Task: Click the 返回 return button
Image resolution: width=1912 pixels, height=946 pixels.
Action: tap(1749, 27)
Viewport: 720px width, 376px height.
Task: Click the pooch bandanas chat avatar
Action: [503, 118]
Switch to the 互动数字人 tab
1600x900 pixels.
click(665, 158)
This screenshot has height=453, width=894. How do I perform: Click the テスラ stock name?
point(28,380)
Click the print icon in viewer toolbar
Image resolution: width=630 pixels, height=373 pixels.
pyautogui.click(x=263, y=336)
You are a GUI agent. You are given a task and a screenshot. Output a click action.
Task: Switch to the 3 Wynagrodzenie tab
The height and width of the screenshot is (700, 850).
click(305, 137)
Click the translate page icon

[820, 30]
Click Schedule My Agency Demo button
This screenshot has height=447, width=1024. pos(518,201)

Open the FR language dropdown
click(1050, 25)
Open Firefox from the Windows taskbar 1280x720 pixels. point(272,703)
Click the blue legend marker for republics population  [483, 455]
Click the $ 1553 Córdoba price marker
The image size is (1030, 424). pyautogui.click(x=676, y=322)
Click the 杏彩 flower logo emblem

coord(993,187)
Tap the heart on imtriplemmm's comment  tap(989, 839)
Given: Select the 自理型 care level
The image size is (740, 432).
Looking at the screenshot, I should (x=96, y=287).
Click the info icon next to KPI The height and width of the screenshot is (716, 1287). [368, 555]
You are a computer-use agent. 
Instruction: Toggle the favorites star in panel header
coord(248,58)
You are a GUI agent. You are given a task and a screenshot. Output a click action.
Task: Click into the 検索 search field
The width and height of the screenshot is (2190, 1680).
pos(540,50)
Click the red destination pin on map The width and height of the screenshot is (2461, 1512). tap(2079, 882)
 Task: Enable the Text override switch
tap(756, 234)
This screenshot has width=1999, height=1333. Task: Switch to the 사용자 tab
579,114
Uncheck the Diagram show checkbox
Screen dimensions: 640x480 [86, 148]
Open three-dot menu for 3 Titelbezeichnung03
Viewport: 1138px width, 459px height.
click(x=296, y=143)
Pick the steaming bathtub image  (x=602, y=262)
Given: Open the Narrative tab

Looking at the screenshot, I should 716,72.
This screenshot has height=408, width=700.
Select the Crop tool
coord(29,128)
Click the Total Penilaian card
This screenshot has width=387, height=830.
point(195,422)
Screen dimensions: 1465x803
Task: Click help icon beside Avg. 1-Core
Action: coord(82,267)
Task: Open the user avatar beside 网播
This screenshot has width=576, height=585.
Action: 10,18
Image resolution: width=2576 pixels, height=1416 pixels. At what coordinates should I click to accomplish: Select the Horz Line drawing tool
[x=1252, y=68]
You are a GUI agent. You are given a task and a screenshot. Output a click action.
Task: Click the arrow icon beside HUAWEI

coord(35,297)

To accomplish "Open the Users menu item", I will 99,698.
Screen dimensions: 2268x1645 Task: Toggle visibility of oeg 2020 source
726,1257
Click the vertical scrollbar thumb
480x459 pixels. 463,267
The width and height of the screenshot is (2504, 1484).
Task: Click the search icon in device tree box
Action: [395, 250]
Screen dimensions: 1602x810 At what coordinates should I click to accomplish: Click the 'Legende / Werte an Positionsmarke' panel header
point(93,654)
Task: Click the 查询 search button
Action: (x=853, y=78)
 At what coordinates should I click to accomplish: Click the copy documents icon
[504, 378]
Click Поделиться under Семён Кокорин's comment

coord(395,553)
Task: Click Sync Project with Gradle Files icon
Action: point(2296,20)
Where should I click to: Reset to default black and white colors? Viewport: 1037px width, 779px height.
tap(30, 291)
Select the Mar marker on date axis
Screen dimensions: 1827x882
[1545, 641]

---

Objective: Update the items above, replacing every "three-dot menu" with "overflow menu" and keeping everything else the same.

Correct response:
Task: Click the 返回 return button
Image resolution: width=1912 pixels, height=946 pixels.
Action: tap(1749, 27)
Viewport: 720px width, 376px height.
Task: Click the pooch bandanas chat avatar
Action: [503, 118]
Switch to the 互动数字人 tab
1600x900 pixels.
click(665, 158)
This screenshot has height=453, width=894. How do I perform: Click the テスラ stock name?
point(28,380)
Click the print icon in viewer toolbar
Image resolution: width=630 pixels, height=373 pixels.
pyautogui.click(x=263, y=336)
You are a GUI agent. You are given a task and a screenshot. Output a click action.
Task: Switch to the 3 Wynagrodzenie tab
The height and width of the screenshot is (700, 850).
click(305, 137)
Click the translate page icon

[820, 30]
Click Schedule My Agency Demo button
This screenshot has height=447, width=1024. pos(518,201)

Open the FR language dropdown
click(1050, 25)
Open Firefox from the Windows taskbar 1280x720 pixels. point(272,703)
Click the blue legend marker for republics population  [483, 455]
Click the $ 1553 Córdoba price marker
The image size is (1030, 424). pyautogui.click(x=676, y=322)
Click the 杏彩 flower logo emblem

coord(993,187)
Tap the heart on imtriplemmm's comment  tap(989, 839)
Given: Select the 自理型 care level
The image size is (740, 432).
Looking at the screenshot, I should (x=96, y=287).
Click the info icon next to KPI The height and width of the screenshot is (716, 1287). [368, 555]
You are a computer-use agent. 
Instruction: Toggle the favorites star in panel header
coord(248,58)
You are a GUI agent. You are given a task and a screenshot. Output a click action.
Task: Click into the 検索 search field
The width and height of the screenshot is (2190, 1680).
pos(540,50)
Click the red destination pin on map The width and height of the screenshot is (2461, 1512). tap(2079, 882)
 Task: Enable the Text override switch
tap(756, 234)
This screenshot has width=1999, height=1333. Task: Switch to the 사용자 tab
579,114
Uncheck the Diagram show checkbox
Screen dimensions: 640x480 [86, 148]
Open overflow menu for 3 Titelbezeichnung03
Viewport: 1138px width, 459px height.
click(x=296, y=143)
Pick the steaming bathtub image  (x=602, y=262)
Given: Open the Narrative tab

Looking at the screenshot, I should 716,72.
This screenshot has height=408, width=700.
Select the Crop tool
coord(29,128)
Click the Total Penilaian card
This screenshot has width=387, height=830.
point(195,422)
Screen dimensions: 1465x803
Task: Click help icon beside Avg. 1-Core
Action: coord(82,267)
Task: Open the user avatar beside 网播
This screenshot has width=576, height=585.
Action: 10,18
Image resolution: width=2576 pixels, height=1416 pixels. At what coordinates should I click to accomplish: Select the Horz Line drawing tool
[x=1252, y=68]
You are a GUI agent. You are given a task and a screenshot. Output a click action.
Task: Click the arrow icon beside HUAWEI

coord(35,297)

To accomplish "Open the Users menu item", I will 99,698.
Screen dimensions: 2268x1645 Task: Toggle visibility of oeg 2020 source
726,1257
Click the vertical scrollbar thumb
480x459 pixels. 463,267
The width and height of the screenshot is (2504, 1484).
Task: Click the search icon in device tree box
Action: [395, 250]
Screen dimensions: 1602x810 At what coordinates should I click to accomplish: Click the 'Legende / Werte an Positionsmarke' panel header
point(93,654)
Task: Click the 查询 search button
Action: (x=853, y=78)
 At what coordinates should I click to accomplish: Click the copy documents icon
[504, 378]
Click Поделиться under Семён Кокорин's comment

coord(395,553)
Task: Click Sync Project with Gradle Files icon
Action: point(2296,20)
Where should I click to: Reset to default black and white colors? Viewport: 1037px width, 779px height.
tap(30, 291)
Select the Mar marker on date axis
Screen dimensions: 1827x882
[1545, 641]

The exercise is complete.